(Your instructions): Please return the entries, omitting and altering nothing.

---*---

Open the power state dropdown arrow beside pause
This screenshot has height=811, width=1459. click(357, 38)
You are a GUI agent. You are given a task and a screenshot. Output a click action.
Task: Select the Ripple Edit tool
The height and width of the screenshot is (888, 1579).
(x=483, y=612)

---*---

(Finished task):
Open the power state dropdown arrow beside pause
This screenshot has height=811, width=1459. click(357, 38)
You are a GUI agent. You are given a task and a screenshot. Output a click action.
Task: Select the Ripple Edit tool
The height and width of the screenshot is (888, 1579).
(x=483, y=612)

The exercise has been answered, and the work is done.